A chatbot is a computer program which conducts a conversation through auditory or textual methods. A chatbot is a service, powered by rules and sometimes artificial intelligence, that you interact with via a chat interface. The service could be any number of things, ranging from functional to fun, and it could live in any major chat product (Facebook Messenger, Slack, Telegram, Text Messages, etc.). Chatbot is typically perceived as engaging software entity which humans can talk to. It can be interesting, inspiring and intriguing. It appears everywhere, from old ancient HTML pages to modern advanced social networking websites, and from standard computers to fashionable smart mobile devices.
Advances in artificial intelligence technologies such as neural networking and natural language processing have allowed brands such as Facebook, Google, Apple and Amazon to offer conversational products, letting consumers order products or map their journeys through speech or messaging.
Travelomatix is an award winning travel technology platform, enabling the travel agencies, tour operators and holiday companies to leverage the key benefits of OTA platform. Travelomatix as a brand, is identified by improved ROI for customers while leveraging using the “travelomatix technology” and superb client servicing, leading to customer retention and customer base expansion.
Chatbots will become a commonplace 2017 onward particularly in the travel industry. Machine learning will allow chatbots to become more and more sophisticated while customer expectations will rapidly evolve in tandem. When online travel agents democratised travel 20 years ago, they gave the power of flexibility and choice to the consumer. But chatbots represent the next seismic shift that will evolve not only the travel booking process but also the customer service experience for decades to come.

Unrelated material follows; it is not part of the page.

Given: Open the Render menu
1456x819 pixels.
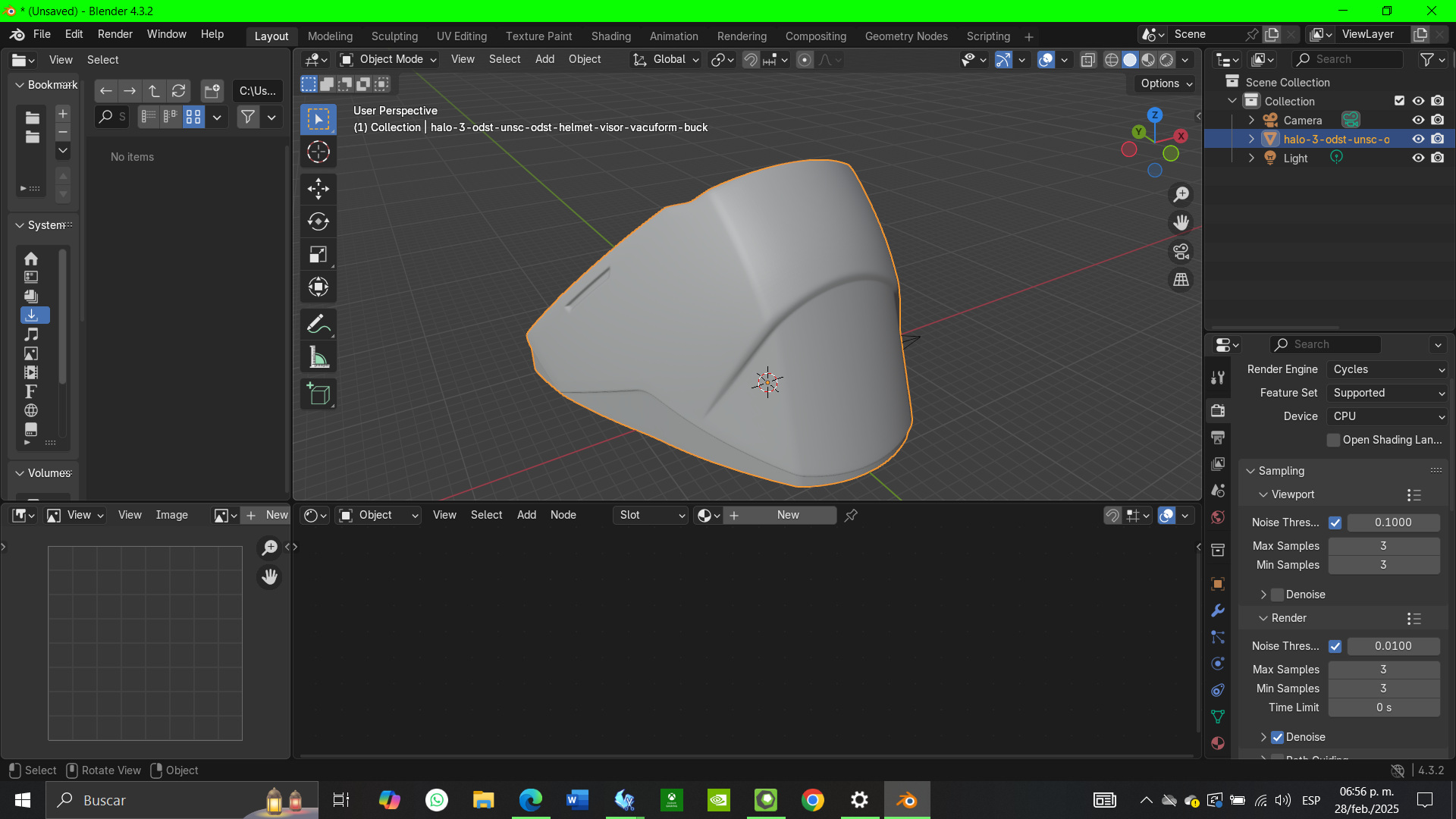Looking at the screenshot, I should (115, 34).
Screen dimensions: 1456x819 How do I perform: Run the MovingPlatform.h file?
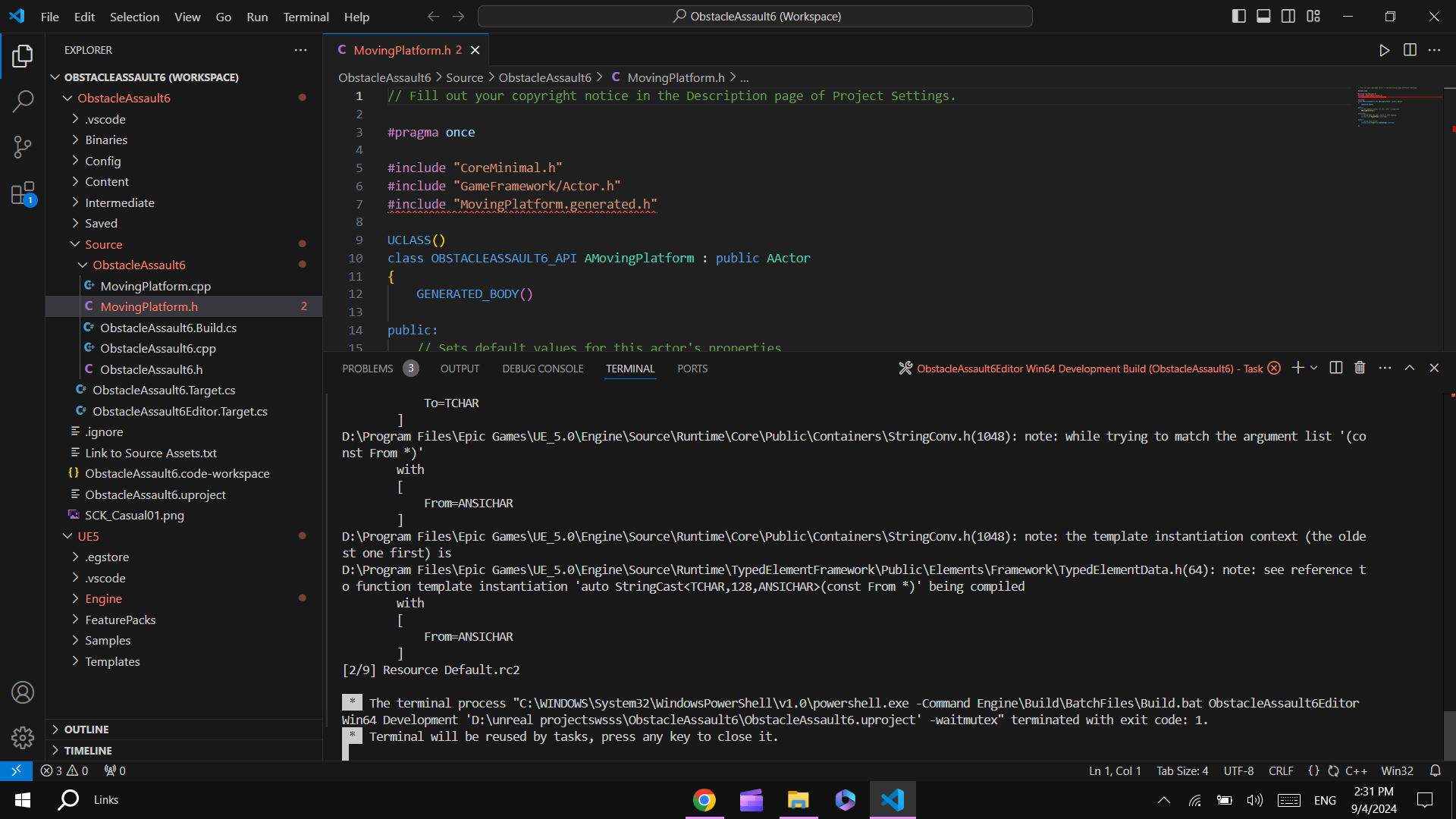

In the competitive world of travel, many in the sector are asking how they can take advantage of these new technologies. This year Expedia launched a Facebook chatbot, a new Expedia skill for Amazon Alexa and a chatbot for Skype. As many travel brands face up to the challenges of launching their first bot, Expedia has been through that process already.
There’s no escaping that booking travel is exceptionally complicated. It might not be immediately apparent how chatbots could make things simpler, given the layers of information which need to be gathering and collated in order to make a travel purchase.
But there are plenty of areas in the travel booking process where chatbots can be implemented in order to improve the user experience.
Travel has an unusually long funnel compared with other e commerce sectors. In the early stage, customers are unsure of the details of their trip, looking for flights or hotels in various destinations and time periods. Users further down the funnel might be business travellers or frequent fliers, who are more sure of what they’re looking for and need less guidance.
Users at each stage have very different information requirements, and so your chatbot needs to be designed to reflect multiple variables.
We see too many brands design a chatbot first and then think about its purpose to the customer afterwards. First, think about bots in terms of solving a particular consumer problem or need. In our experience, a chatbot interaction is more likely to result in a successful outcome for the customer in situations where the task the bot is resolving has clearly defined parameters. This means that chatbots, for the moment at least, don’t have much of a role at the top of the funnel in the research phase, as this is a highly subjective and open-ended experience for customers. It’s difficult to design a single-purpose chatbot that will suit all consumer needs.
Chatbots are still a new technology, so it’s important to not overreach your design. Once you’ve isolated a specific stage of the funnel where a chatbot might be helpful, build a chatbot for that stage of the funnel. Current chatbot technology is not advanced enough to allow for multipurpose bots: they need to be designed for single uses, such as collecting pieces of information from customers specifically to book a flight, or providing date ranges of available hotels matching certain criteria.
For brands just starting to experiment with chatbot development, be clear and upfront about the purpose of your chatbot with customers. Define that first, provide your customers with some basic information about how to structure their queries, and a productive resolution to the problem is more likely. As with any new technology, it is also important for the experience to feel as natural and intuitive to the user as possible. Making the chatbot feel conversational is paramount, and small tweaks to how the bot communicates can result in big changes to customer behavior.
Looking to the future
There’s a vibrant and growing ecosystem of startups developing chatbots for all stages of the travel funnel. New companies such as Mezi, KimKim, and Pana have sprung up to help facilitate the booking process for flights, hotels and entertainment: once the customer has provided the initial information and search terms it becomes much easier for chatbot technology to help by automating key steps in the booking process.